9. Trabajo

Trabajo remunerado.

En la medida de lo posible, desempeñar un trabajo en coherencia con mis valores, que me ayude a realizarme como persona, que aporte algo positivo a la sociedad y que me proporcione un salario justo para llevar una vida digna, sostenible y solidaria. Sopesar los gastos directos e indirectos que me supone el trabajo y las repercusiones en los restantes ámbitos de mi vida. Adoptar en el trabajo un comportamiento diligente, constructivo, creativo y colaborador. En función de circunstancias, crear o participar en formas de trabajo asociado y solidario…
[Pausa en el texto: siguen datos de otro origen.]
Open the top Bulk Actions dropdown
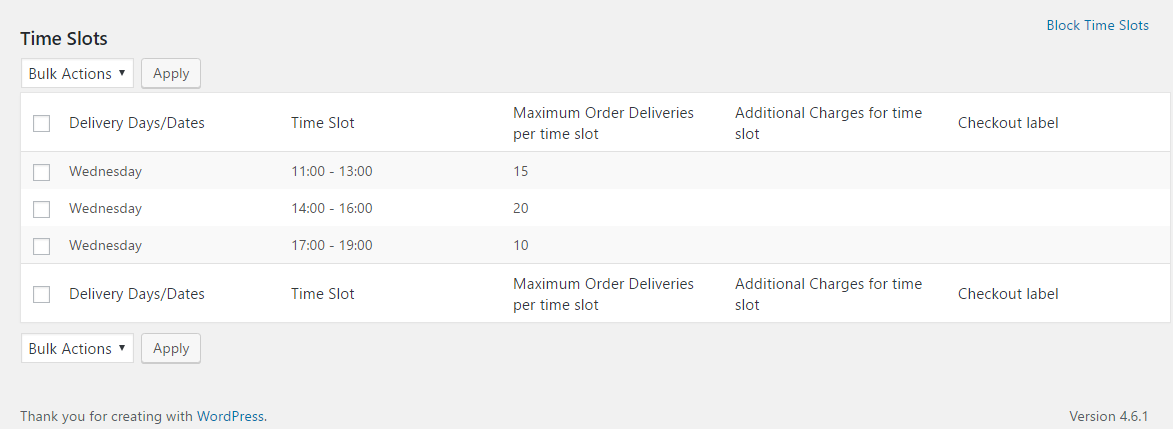This screenshot has width=1173, height=429. 77,74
“En la medida de lo posible…”.

Ya sabemos que en este difícil contexto laboral que nos toca vivir no tenemos mucho margen de maniobra. Pero, con todo, seguro que conocemos a alguna persona que, en la medida de lo posible, ha ido tomando decisiones respecto a su dimensión profesional: gente que rechaza una oferta de trabajo mejor remunerada pero que le va a restar vida familiar. Personas que reducen su jornada voluntariamente para tener más calidad de vida (que no “nivel de vida”) y para que otras personas puedan trabajar. Otros que, poco a poco, van acercándose a empleos en consonancia con sus valores en ámbitos que repercuten directamente en el bien común… Sí, “en la medida de lo posible”, hay personas que, en este ámbito del trabajo remunerado, van tomando decisiones consecuentes. ¡Bien por ellos!
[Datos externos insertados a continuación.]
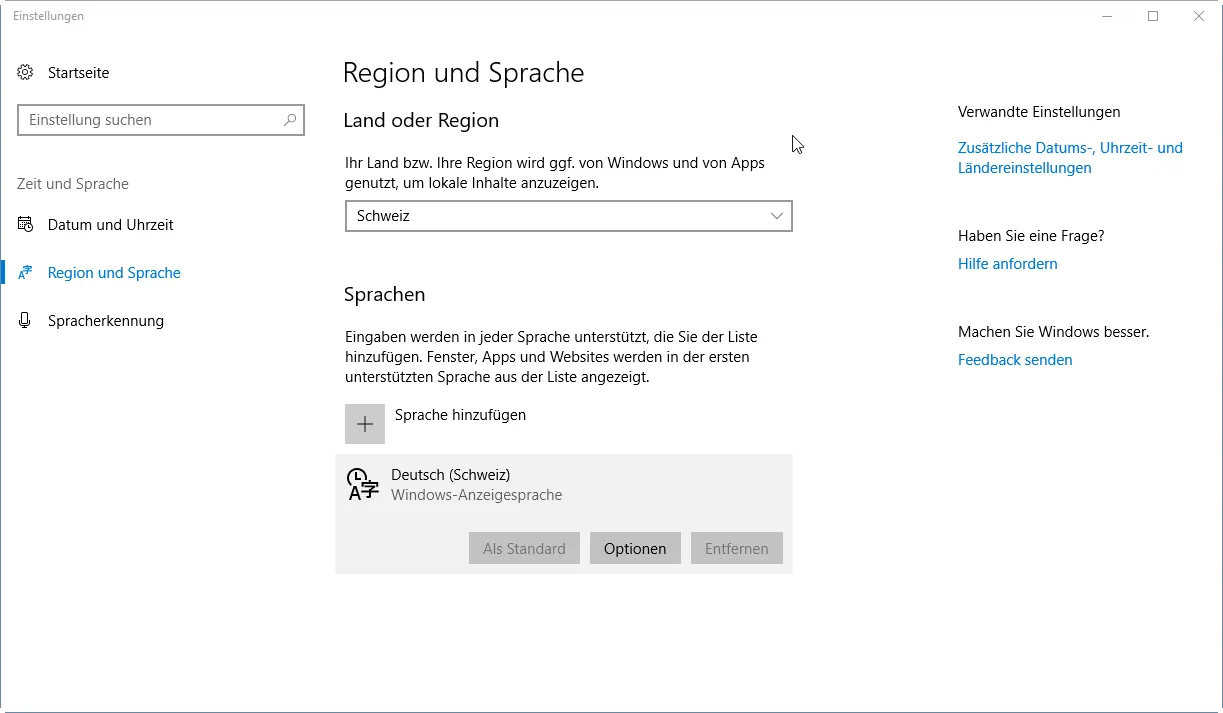Viewport: 1223px width, 713px height.
Task: Click the Spracherkennung microphone icon
Action: [x=25, y=321]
Otros, más valientes y emprendedores, optan por formas creativas de ganarse la vida, poniendo en marcha sus propios negocios que, a veces incluso, dan trabajo a otros. Existen también iniciativas de “Coworking” (“co-trabajo”, o trabajo colaborativo, compartido, cooperativo…), donde varias personas, cada uno con su actividad, se apoyan mutuamente al compartir local, recursos, ideas y contactos. Y aunque no es exactamente trabajo colaborativo, las propuestas de “crowdfunding” (microdonativos) son también una interesante manera de encontrar retorno económico para nuevos emprendimientos. ¡Bien por todos ellos!
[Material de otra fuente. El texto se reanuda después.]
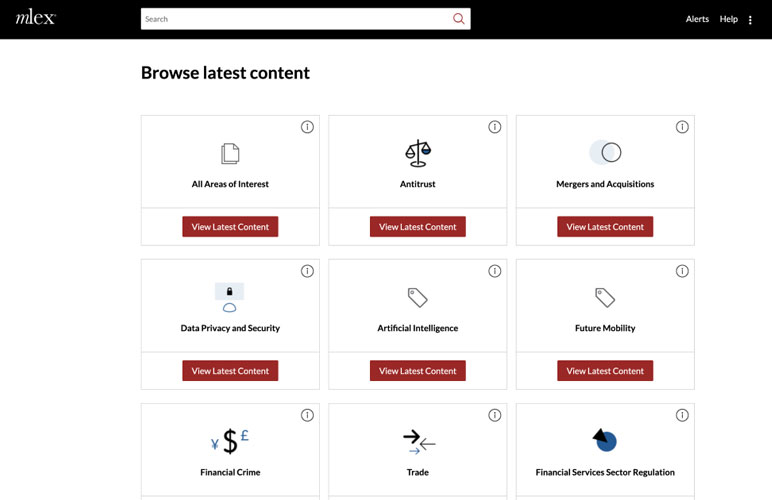Show info for All Areas of Interest

pyautogui.click(x=307, y=127)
Los hay que, además de lo anterior, participan en empresas de trabajo asociado (cooperativas), o ponen en marcha empresas sociales, sin ánimo de lucro (pero sí de beneficio) o de integración social. Como La Ecolimpia, una empresa cooperativa que ofrece servicios de limpieza con productos ecológicos en la que trabajan mujeres en riesgo de exclusión social. O Milhistorias, una iniciativa de la Fundación Rais que también proporciona trabajo a personas en situación de exclusión, en un huerto ecológico que vende sus productos en la zona de Madrid. Son apenas dos ejemplos entre otros muchos. Iniciativas que “cierran el círculo” de lo sostenible, lo solidario y lo saludable. ¡Bien por ellos!

¡Cuántas iniciativas! ¡Cuánta buena gente poniendo en práctica maneras nuevas de contribuir a otro mundo mejor posible en el ámbito del trabajo!